The story of the 1922 Rose Bowl has reached legendary status: the improbable tale of a small school from western Pennsylvania that overcame obstacles, made it to Pasadena, and made history in the process.
The game remains the only scoreless tie in Rose Bowl game history, an accomplishment likely to remain with the implementation of overtime to settle ties in college football. Unique to W&J that day was that despite traveling across the country with 17 players, the Presidents played just 11, meaning that those 11 played every snap on both sides of the ball. It was also the final Rose Bowl game at Tournament Park in Pasadena before the event was moved to Rose Bowl Stadium, where it is held today.
Washington & Jefferson College had the best college football team on the east coast, coming off of an undefeated 1921 season, when the Tournament of Roses Association unanimously voted to invite the school to play in the 1922 Rose Bowl. The Bowl game posed a significant challenge: W&J’s opponent, the University of California “Golden Bears,” was arguably the best college football team on the west coast, and were still riding the high of topping Ohio State University in the 1921 Rose Bowl. W&J accepted the Rose Bowl invitation, but traveling to Pasadena proved to have its own set of difficulties.
According to E. Lee North’s football history, “Battling the Indians, Panthers, and Nittany Lions … The Story of Washington & Jefferson College’s First Century of Football, 1890-1990,” W&J could only afford to pay for the minimum number of players – 11 men – to travel by train to the Rose Bowl. North’s book notes that R.M. “Mother” Murphy, W&J’s athletic administrator, didn’t want to spend College funds on his own ticket and mortgaged his house to afford the trip.
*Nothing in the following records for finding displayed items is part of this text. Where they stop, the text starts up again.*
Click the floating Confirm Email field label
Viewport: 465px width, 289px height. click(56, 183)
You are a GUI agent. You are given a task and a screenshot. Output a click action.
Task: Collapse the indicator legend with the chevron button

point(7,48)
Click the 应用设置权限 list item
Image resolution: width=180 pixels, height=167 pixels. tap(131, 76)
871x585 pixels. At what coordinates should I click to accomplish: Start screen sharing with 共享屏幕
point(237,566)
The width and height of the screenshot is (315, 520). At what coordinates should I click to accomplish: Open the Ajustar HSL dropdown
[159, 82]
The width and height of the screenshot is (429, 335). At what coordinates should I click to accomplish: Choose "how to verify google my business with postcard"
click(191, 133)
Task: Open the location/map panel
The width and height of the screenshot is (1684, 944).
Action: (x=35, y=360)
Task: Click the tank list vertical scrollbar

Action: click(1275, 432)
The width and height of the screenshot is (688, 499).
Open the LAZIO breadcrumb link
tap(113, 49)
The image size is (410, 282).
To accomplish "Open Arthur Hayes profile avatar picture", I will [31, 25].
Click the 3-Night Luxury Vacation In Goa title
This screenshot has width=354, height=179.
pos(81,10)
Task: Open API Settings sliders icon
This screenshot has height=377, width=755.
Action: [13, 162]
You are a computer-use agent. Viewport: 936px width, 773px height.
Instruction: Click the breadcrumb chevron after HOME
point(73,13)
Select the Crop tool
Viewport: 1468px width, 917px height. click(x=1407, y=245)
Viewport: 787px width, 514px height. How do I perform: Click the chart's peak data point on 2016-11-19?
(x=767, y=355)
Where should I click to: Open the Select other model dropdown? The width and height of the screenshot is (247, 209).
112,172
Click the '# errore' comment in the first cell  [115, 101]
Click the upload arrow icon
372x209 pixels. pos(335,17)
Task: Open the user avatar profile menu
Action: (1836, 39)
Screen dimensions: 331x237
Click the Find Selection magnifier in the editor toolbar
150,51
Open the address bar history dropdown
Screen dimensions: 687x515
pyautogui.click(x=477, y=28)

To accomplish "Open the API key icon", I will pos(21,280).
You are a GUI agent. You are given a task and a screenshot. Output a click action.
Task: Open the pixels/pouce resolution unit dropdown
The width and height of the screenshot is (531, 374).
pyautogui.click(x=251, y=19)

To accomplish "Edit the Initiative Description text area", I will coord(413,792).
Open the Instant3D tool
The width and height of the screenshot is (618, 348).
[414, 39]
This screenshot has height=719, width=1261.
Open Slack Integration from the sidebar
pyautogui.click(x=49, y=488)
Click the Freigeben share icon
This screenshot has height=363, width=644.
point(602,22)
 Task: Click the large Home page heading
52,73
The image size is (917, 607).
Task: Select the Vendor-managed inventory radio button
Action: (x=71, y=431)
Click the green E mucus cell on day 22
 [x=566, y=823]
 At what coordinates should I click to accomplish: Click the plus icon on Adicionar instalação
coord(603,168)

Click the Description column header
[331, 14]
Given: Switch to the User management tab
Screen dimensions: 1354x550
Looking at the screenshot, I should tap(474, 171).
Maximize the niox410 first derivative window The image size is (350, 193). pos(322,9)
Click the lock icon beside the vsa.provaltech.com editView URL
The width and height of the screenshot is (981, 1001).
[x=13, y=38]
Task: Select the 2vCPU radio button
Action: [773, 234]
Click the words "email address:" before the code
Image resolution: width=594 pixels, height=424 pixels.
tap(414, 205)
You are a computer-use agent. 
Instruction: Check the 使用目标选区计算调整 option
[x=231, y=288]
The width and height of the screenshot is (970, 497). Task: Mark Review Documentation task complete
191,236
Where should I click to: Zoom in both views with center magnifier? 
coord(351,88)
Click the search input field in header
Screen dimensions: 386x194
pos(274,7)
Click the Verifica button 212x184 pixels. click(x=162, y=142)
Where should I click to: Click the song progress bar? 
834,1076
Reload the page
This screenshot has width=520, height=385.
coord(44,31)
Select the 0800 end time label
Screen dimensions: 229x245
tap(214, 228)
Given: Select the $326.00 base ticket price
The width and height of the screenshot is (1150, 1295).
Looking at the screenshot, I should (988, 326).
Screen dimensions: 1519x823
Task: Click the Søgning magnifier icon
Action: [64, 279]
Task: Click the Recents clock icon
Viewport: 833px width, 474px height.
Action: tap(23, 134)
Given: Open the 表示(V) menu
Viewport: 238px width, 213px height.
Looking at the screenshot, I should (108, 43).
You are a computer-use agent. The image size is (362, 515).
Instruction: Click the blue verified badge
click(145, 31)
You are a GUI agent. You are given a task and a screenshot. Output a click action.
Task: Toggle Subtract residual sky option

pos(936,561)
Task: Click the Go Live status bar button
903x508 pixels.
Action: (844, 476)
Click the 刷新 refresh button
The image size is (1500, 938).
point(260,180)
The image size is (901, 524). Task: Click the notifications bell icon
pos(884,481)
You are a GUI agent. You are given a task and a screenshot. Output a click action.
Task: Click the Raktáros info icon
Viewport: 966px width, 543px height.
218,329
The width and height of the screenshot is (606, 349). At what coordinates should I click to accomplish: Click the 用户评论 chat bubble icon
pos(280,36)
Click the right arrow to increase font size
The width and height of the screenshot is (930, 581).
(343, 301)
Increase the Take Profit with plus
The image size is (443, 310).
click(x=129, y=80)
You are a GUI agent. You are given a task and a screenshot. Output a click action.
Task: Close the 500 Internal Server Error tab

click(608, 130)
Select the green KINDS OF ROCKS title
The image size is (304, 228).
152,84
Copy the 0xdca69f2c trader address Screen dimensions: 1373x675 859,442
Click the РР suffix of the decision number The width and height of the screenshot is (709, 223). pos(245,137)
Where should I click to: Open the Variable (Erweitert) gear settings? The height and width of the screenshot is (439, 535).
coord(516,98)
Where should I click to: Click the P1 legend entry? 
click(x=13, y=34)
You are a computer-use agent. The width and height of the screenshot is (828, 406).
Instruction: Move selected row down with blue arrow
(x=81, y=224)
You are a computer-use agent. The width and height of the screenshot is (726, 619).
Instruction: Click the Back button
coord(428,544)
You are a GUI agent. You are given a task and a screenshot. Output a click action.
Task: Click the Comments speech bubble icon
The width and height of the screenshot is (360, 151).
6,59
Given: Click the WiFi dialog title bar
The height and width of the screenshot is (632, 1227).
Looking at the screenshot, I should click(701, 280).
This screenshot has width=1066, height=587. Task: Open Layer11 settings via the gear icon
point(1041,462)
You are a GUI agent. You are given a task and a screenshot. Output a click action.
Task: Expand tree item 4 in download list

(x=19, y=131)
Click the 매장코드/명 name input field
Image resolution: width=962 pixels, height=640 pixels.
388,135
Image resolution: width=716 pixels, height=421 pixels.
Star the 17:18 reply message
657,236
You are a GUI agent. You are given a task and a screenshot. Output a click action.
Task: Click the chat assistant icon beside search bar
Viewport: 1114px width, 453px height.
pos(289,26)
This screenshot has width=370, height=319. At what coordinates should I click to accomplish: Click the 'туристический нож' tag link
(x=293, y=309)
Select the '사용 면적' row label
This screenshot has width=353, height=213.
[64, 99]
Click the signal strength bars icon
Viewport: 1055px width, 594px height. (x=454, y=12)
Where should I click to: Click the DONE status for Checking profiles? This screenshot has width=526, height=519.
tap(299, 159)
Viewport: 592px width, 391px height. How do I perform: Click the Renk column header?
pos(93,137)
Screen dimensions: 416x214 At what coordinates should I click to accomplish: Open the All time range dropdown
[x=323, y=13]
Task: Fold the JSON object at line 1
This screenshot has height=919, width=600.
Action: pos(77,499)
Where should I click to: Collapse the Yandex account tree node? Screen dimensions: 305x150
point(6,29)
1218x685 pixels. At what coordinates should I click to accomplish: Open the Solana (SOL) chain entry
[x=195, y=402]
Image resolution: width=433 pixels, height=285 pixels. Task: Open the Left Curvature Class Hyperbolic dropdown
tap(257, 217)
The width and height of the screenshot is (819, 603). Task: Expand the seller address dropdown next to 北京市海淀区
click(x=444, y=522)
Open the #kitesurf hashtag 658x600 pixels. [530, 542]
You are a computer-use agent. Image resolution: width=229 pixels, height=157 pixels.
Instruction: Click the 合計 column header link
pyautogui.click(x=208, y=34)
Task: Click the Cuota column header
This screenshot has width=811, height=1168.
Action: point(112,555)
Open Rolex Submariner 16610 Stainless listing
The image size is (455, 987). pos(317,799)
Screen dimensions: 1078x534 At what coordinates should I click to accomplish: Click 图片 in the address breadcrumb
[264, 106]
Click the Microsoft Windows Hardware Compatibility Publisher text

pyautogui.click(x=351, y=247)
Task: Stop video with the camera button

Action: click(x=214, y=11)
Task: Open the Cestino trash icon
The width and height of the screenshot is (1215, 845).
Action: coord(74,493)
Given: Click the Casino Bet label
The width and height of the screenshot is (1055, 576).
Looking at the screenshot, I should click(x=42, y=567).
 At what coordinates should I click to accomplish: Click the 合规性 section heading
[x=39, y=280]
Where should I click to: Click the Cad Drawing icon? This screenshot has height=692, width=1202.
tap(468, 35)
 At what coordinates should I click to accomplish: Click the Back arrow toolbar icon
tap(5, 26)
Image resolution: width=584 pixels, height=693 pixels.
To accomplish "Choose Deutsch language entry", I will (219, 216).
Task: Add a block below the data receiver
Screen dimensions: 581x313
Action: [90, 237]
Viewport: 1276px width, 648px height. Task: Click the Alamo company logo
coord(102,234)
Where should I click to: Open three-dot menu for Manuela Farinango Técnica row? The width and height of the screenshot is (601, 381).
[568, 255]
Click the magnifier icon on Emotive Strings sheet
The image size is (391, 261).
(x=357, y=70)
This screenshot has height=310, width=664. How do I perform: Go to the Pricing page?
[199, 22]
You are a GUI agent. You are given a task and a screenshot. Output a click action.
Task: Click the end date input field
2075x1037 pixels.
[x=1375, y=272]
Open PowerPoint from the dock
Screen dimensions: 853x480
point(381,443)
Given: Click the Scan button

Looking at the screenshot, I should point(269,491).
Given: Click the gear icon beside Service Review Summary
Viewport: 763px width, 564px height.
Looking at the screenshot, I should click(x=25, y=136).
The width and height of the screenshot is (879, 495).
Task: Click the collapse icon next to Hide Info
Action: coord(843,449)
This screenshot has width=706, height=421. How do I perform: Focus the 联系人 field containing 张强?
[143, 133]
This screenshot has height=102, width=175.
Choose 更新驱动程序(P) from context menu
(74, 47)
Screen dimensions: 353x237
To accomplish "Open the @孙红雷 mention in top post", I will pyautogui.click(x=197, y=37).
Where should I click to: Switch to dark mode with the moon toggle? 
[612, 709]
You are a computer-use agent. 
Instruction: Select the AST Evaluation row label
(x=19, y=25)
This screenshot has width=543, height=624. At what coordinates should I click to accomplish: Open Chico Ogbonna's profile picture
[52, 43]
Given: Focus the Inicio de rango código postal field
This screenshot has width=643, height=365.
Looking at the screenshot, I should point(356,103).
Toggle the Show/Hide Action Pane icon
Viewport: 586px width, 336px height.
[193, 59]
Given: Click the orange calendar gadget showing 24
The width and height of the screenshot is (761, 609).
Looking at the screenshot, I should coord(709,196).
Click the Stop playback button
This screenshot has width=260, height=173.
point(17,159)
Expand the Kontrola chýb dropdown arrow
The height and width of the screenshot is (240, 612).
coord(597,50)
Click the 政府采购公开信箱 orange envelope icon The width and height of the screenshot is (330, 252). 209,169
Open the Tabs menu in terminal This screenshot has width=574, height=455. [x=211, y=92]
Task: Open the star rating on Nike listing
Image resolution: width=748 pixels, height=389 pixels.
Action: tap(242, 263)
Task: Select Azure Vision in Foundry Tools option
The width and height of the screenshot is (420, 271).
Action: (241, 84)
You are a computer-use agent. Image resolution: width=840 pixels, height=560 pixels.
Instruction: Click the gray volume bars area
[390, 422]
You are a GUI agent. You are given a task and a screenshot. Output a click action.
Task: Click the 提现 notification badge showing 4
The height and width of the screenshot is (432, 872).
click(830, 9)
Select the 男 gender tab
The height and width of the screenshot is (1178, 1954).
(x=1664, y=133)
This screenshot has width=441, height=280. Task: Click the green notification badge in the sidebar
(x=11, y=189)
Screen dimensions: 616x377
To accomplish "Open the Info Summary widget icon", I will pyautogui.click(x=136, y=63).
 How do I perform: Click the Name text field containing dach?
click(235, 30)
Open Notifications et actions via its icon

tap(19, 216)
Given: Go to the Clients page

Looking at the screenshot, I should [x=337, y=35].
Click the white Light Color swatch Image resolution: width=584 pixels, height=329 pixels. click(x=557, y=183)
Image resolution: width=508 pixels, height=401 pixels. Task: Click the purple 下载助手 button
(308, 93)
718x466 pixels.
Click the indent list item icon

When teammate C.L. Spillers came down with pneumonia and had to be left in Kansas City for treatment, W&J risked not having enough men to field a team, and there are differing accounts about how this problem was solved. According to North’s account, reserve player J. Ross “Bucky” Buchanan had stowed away on the train, and was given Spillers’s ticket when he was discovered. However, a Dec. 28, 1921 edition of the New York Tribune notes that Murphy sent for Al Haddon to take Spillers’s place. Buchanan is shown in team pictures taken in Pasadena.
Coached by Earle “Greasy” Neale, an athlete in his own right – he was an outfielder for the Cincinnati Redlegs when they played in the famed 1919 World Series – and led on the field by Charles West, the first black quarterback to play in the Rose Bowl, W&J fought the Golden Bears to a historic scoreless tie.
10 facts about W&J’s first and only Rose Bowl appearance
- Small Wonder: With an enrollment of 450 students, W&J was the smallest school ever to play in the Rose Bowl.
- Against the Odds: The University of California Golden Bears were favored to beat the undefeated Presidents by 14 points.
- Dead Presidents: Sportswriter Jack James of the San Francisco Examiner famously said, “All I know about Washington and Jefferson is that they are both dead.”
- Breaking the Bank: Athletic Director Bob “Mother” Murphy mortgaged his house to make the cross-country train ride to California.
- Double Duty: Head Coach Earl “Greasy” Neale doubled as a Major League Baseball outfielder with the Cincinnati Reds.
- Staying Power: The same 11 players stayed on the field the entire game, playing both offense and defense.
- History Makers: Charles West was the first African-American quarterback to play in the Rose Bowl, while Herb Kopf was the game’s first freshman.
- Controversial Call: W&J halfback Wayne Brenkert’s 35-yard touchdown run was called back by an offside penalty.
- Ground Control: The Presidents rushed 114 yards to the Golden Bears’ 49, and held Cal to zero yards passing and two first downs.
- O Captain, My Captain: Named Most Outstanding Player, W&J’s team captain Russ Stein went on to play for the NFL and was inducted into the Rose Bowl Hall of Fame in 1991.